> [Work instruction] Take the listing below and print exactly the lines starting at the line containing "Task: Open the Effet menu" and ending at the line containing "Given: Collapse the", both ends included, and no others.
○ ○ ○ ○ ○
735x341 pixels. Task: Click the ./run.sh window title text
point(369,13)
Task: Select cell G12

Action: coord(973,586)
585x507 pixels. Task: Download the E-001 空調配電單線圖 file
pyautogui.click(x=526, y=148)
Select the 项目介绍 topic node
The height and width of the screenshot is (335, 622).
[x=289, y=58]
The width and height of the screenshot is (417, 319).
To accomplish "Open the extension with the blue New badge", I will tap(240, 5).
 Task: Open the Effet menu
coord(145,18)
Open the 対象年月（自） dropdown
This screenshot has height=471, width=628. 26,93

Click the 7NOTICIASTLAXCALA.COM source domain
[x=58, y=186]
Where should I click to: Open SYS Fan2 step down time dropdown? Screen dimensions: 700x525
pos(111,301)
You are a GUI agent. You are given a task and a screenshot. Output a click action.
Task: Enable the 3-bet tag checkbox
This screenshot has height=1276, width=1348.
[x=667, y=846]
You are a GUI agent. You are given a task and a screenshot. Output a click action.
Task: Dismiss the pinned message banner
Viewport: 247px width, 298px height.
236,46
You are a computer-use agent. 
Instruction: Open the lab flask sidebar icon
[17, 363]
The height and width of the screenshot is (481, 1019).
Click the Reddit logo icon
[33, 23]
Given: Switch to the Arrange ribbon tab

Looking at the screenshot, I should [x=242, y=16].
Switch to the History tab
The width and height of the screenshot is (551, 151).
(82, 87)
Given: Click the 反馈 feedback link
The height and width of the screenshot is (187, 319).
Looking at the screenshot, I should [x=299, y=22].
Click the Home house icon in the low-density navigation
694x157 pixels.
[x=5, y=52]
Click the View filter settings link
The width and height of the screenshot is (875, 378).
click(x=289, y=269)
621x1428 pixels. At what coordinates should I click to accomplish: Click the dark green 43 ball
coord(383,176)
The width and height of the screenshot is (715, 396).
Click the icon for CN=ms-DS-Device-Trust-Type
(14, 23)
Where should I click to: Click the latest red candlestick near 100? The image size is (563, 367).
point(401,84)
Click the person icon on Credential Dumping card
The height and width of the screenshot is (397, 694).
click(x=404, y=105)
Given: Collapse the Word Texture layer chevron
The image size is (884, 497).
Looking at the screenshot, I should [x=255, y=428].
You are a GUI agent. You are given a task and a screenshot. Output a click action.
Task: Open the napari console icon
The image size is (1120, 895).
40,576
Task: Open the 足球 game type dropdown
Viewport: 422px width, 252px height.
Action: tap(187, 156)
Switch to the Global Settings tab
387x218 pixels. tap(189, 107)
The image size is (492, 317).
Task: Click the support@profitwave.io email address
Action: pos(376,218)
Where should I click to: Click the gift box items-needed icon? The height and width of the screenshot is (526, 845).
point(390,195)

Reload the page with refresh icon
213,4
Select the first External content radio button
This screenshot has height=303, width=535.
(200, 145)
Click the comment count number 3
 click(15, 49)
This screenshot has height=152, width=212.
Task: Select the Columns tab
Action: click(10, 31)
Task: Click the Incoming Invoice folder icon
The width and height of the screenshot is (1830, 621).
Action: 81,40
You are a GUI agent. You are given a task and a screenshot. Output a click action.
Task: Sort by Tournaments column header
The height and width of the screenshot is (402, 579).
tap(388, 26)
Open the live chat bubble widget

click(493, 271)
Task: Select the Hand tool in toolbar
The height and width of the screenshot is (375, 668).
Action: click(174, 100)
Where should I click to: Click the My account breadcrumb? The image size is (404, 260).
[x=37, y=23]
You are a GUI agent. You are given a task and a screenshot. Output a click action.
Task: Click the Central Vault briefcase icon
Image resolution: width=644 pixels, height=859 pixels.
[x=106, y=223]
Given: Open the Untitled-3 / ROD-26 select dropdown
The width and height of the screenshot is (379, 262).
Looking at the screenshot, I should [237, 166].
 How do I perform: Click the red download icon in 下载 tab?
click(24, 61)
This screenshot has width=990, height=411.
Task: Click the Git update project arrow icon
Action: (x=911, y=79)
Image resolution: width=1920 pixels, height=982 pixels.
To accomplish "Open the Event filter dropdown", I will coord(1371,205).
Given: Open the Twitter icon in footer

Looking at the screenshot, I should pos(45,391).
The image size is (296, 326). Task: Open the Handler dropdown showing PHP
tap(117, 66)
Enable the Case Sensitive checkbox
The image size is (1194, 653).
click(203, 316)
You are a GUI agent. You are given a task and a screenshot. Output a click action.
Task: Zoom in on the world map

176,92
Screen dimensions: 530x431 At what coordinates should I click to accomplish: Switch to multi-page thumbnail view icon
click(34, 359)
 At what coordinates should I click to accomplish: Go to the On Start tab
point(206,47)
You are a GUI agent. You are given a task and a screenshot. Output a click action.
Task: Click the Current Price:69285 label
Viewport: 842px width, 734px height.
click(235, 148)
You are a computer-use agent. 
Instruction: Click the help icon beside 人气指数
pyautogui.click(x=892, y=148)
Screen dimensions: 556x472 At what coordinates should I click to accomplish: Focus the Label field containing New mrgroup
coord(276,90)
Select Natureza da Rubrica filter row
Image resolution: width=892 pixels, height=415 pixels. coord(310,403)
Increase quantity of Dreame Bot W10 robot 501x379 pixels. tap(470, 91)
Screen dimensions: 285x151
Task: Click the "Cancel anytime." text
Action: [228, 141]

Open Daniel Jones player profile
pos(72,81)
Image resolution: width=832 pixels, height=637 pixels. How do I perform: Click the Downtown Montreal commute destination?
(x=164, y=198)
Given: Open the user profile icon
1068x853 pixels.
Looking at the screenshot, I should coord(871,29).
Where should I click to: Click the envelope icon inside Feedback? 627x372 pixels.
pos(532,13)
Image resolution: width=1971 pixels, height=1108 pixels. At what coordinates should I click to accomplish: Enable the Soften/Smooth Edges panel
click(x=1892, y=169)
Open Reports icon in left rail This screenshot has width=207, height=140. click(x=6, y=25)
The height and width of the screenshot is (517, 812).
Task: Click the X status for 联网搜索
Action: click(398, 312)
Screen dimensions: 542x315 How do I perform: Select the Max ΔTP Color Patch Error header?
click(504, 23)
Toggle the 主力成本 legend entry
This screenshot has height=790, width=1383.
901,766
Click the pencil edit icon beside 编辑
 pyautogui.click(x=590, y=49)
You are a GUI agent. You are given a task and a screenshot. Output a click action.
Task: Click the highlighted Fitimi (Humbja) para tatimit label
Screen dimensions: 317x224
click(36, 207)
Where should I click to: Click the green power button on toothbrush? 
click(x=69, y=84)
○ ○ ○ ○ ○
> [Reply]
 Task: Open the Effet menu
coord(145,18)
Open the 対象年月（自） dropdown
This screenshot has height=471, width=628. 26,93

Click the 7NOTICIASTLAXCALA.COM source domain
[x=58, y=186]
Where should I click to: Open SYS Fan2 step down time dropdown? Screen dimensions: 700x525
pos(111,301)
You are a GUI agent. You are given a task and a screenshot. Output a click action.
Task: Enable the 3-bet tag checkbox
This screenshot has height=1276, width=1348.
[x=667, y=846]
You are a GUI agent. You are given a task and a screenshot. Output a click action.
Task: Dismiss the pinned message banner
Viewport: 247px width, 298px height.
236,46
You are a computer-use agent. 
Instruction: Open the lab flask sidebar icon
[17, 363]
The height and width of the screenshot is (481, 1019).
Click the Reddit logo icon
[33, 23]
Given: Switch to the Arrange ribbon tab

Looking at the screenshot, I should [x=242, y=16].
Switch to the History tab
The width and height of the screenshot is (551, 151).
(82, 87)
Given: Click the 反馈 feedback link
The height and width of the screenshot is (187, 319).
Looking at the screenshot, I should [x=299, y=22].
Click the Home house icon in the low-density navigation
694x157 pixels.
[x=5, y=52]
Click the View filter settings link
The width and height of the screenshot is (875, 378).
click(x=289, y=269)
621x1428 pixels. At what coordinates should I click to accomplish: Click the dark green 43 ball
coord(383,176)
The width and height of the screenshot is (715, 396).
Click the icon for CN=ms-DS-Device-Trust-Type
(14, 23)
Where should I click to: Click the latest red candlestick near 100? The image size is (563, 367).
point(401,84)
Click the person icon on Credential Dumping card
The height and width of the screenshot is (397, 694).
click(x=404, y=105)
Given: Collapse the Word Texture layer chevron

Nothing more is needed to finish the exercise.